+++ SOURCE MATERIAL

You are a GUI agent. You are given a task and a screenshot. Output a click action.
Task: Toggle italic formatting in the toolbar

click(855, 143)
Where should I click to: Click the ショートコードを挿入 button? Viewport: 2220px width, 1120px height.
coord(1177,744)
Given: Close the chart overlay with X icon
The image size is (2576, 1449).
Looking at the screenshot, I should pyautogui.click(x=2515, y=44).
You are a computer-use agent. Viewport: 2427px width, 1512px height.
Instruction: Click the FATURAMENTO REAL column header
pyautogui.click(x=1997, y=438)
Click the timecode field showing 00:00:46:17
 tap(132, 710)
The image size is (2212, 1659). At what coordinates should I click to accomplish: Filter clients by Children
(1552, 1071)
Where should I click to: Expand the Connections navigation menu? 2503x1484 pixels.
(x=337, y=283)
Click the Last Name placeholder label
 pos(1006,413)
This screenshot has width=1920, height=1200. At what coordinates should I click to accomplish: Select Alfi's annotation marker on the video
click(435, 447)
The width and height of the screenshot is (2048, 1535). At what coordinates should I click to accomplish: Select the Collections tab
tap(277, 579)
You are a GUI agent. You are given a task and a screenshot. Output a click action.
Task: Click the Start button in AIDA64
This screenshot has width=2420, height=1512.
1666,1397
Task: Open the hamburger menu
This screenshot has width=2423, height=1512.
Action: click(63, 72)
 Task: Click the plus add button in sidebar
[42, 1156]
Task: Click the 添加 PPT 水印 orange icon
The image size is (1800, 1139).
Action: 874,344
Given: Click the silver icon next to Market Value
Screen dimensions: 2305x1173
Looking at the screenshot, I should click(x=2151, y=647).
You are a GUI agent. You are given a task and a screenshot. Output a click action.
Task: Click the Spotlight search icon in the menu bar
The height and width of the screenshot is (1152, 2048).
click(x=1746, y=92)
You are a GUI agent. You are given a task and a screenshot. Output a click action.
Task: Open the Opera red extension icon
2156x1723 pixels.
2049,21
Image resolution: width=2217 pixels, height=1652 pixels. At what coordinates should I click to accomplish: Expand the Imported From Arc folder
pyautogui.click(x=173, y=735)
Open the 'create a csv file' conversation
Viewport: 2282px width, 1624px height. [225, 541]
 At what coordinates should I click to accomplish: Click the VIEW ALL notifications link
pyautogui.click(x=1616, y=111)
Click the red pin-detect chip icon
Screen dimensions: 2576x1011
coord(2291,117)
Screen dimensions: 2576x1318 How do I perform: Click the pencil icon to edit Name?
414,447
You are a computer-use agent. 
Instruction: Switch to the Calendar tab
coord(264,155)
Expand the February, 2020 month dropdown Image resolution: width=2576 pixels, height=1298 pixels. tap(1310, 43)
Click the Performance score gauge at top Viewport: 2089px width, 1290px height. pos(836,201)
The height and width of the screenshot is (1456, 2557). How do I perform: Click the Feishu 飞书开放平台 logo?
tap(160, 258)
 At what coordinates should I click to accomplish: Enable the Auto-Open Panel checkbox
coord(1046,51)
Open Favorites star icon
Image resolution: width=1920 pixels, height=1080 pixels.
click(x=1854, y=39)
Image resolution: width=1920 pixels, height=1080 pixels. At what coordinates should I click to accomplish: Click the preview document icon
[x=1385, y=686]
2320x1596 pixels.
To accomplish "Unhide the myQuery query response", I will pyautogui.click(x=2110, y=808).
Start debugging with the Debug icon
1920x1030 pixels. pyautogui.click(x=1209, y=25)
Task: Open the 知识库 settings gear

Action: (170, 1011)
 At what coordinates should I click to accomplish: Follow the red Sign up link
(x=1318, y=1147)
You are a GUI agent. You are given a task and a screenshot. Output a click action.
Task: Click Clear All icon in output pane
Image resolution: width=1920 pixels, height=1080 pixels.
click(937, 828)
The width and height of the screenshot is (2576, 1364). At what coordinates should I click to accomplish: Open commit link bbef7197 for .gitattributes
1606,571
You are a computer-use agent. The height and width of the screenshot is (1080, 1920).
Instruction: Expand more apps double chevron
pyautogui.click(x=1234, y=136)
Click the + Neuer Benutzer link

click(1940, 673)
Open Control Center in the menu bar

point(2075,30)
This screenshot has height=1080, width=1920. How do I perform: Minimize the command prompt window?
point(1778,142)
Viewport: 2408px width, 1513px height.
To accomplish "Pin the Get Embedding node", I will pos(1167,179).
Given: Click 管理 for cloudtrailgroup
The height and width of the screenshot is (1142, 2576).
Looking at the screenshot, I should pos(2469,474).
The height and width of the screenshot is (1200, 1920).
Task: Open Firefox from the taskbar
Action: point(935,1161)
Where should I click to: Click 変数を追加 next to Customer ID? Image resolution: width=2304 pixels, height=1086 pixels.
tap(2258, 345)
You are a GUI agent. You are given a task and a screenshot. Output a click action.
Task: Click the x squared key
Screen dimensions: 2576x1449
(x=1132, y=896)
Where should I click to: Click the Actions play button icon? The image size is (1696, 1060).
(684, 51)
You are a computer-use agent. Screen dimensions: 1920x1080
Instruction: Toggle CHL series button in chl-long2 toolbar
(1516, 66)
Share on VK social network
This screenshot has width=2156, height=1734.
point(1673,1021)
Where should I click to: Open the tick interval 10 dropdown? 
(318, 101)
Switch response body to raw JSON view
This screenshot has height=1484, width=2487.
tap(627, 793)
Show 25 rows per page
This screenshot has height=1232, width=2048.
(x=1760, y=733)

++++++

# [AIM OF THE TASK]
This task calls for every entry above to be transcribed exactly.

# [RESULT OF THIS TASK]
You are a GUI agent. You are given a task and a screenshot. Output a click action.
Task: Toggle italic formatting in the toolbar

click(855, 143)
Where should I click to: Click the ショートコードを挿入 button? Viewport: 2220px width, 1120px height.
coord(1177,744)
Given: Close the chart overlay with X icon
The image size is (2576, 1449).
Looking at the screenshot, I should pyautogui.click(x=2515, y=44).
You are a computer-use agent. Viewport: 2427px width, 1512px height.
Instruction: Click the FATURAMENTO REAL column header
pyautogui.click(x=1997, y=438)
Click the timecode field showing 00:00:46:17
 tap(132, 710)
The image size is (2212, 1659). At what coordinates should I click to accomplish: Filter clients by Children
(1552, 1071)
Where should I click to: Expand the Connections navigation menu? 2503x1484 pixels.
(x=337, y=283)
Click the Last Name placeholder label
 pos(1006,413)
This screenshot has width=1920, height=1200. At what coordinates should I click to accomplish: Select Alfi's annotation marker on the video
click(435, 447)
The width and height of the screenshot is (2048, 1535). At what coordinates should I click to accomplish: Select the Collections tab
tap(277, 579)
You are a GUI agent. You are given a task and a screenshot. Output a click action.
Task: Click the Start button in AIDA64
This screenshot has width=2420, height=1512.
1666,1397
Task: Open the hamburger menu
This screenshot has width=2423, height=1512.
Action: click(63, 72)
 Task: Click the plus add button in sidebar
[42, 1156]
Task: Click the 添加 PPT 水印 orange icon
The image size is (1800, 1139).
Action: 874,344
Given: Click the silver icon next to Market Value
Screen dimensions: 2305x1173
Looking at the screenshot, I should click(x=2151, y=647).
You are a GUI agent. You are given a task and a screenshot. Output a click action.
Task: Click the Spotlight search icon in the menu bar
The height and width of the screenshot is (1152, 2048).
click(x=1746, y=92)
You are a GUI agent. You are given a task and a screenshot. Output a click action.
Task: Open the Opera red extension icon
2156x1723 pixels.
2049,21
Image resolution: width=2217 pixels, height=1652 pixels. At what coordinates should I click to accomplish: Expand the Imported From Arc folder
pyautogui.click(x=173, y=735)
Open the 'create a csv file' conversation
Viewport: 2282px width, 1624px height. [225, 541]
 At what coordinates should I click to accomplish: Click the VIEW ALL notifications link
pyautogui.click(x=1616, y=111)
Click the red pin-detect chip icon
Screen dimensions: 2576x1011
coord(2291,117)
Screen dimensions: 2576x1318 How do I perform: Click the pencil icon to edit Name?
414,447
You are a computer-use agent. 
Instruction: Switch to the Calendar tab
coord(264,155)
Expand the February, 2020 month dropdown Image resolution: width=2576 pixels, height=1298 pixels. tap(1310, 43)
Click the Performance score gauge at top Viewport: 2089px width, 1290px height. pos(836,201)
The height and width of the screenshot is (1456, 2557). How do I perform: Click the Feishu 飞书开放平台 logo?
tap(160, 258)
 At what coordinates should I click to accomplish: Enable the Auto-Open Panel checkbox
coord(1046,51)
Open Favorites star icon
Image resolution: width=1920 pixels, height=1080 pixels.
click(x=1854, y=39)
Image resolution: width=1920 pixels, height=1080 pixels. At what coordinates should I click to accomplish: Click the preview document icon
[x=1385, y=686]
2320x1596 pixels.
To accomplish "Unhide the myQuery query response", I will pyautogui.click(x=2110, y=808).
Start debugging with the Debug icon
1920x1030 pixels. pyautogui.click(x=1209, y=25)
Task: Open the 知识库 settings gear

Action: (170, 1011)
 At what coordinates should I click to accomplish: Follow the red Sign up link
(x=1318, y=1147)
You are a GUI agent. You are given a task and a screenshot. Output a click action.
Task: Click Clear All icon in output pane
Image resolution: width=1920 pixels, height=1080 pixels.
click(937, 828)
The width and height of the screenshot is (2576, 1364). At what coordinates should I click to accomplish: Open commit link bbef7197 for .gitattributes
1606,571
You are a computer-use agent. The height and width of the screenshot is (1080, 1920).
Instruction: Expand more apps double chevron
pyautogui.click(x=1234, y=136)
Click the + Neuer Benutzer link

click(1940, 673)
Open Control Center in the menu bar

point(2075,30)
This screenshot has height=1080, width=1920. How do I perform: Minimize the command prompt window?
point(1778,142)
Viewport: 2408px width, 1513px height.
To accomplish "Pin the Get Embedding node", I will pos(1167,179).
Given: Click 管理 for cloudtrailgroup
The height and width of the screenshot is (1142, 2576).
Looking at the screenshot, I should pos(2469,474).
The height and width of the screenshot is (1200, 1920).
Task: Open Firefox from the taskbar
Action: point(935,1161)
Where should I click to: Click 変数を追加 next to Customer ID? Image resolution: width=2304 pixels, height=1086 pixels.
tap(2258, 345)
You are a GUI agent. You are given a task and a screenshot. Output a click action.
Task: Click the x squared key
Screen dimensions: 2576x1449
(x=1132, y=896)
Where should I click to: Click the Actions play button icon? The image size is (1696, 1060).
(684, 51)
You are a computer-use agent. Screen dimensions: 1920x1080
Instruction: Toggle CHL series button in chl-long2 toolbar
(1516, 66)
Share on VK social network
This screenshot has width=2156, height=1734.
point(1673,1021)
Where should I click to: Open the tick interval 10 dropdown? 
(318, 101)
Switch response body to raw JSON view
This screenshot has height=1484, width=2487.
tap(627, 793)
Show 25 rows per page
This screenshot has height=1232, width=2048.
(x=1760, y=733)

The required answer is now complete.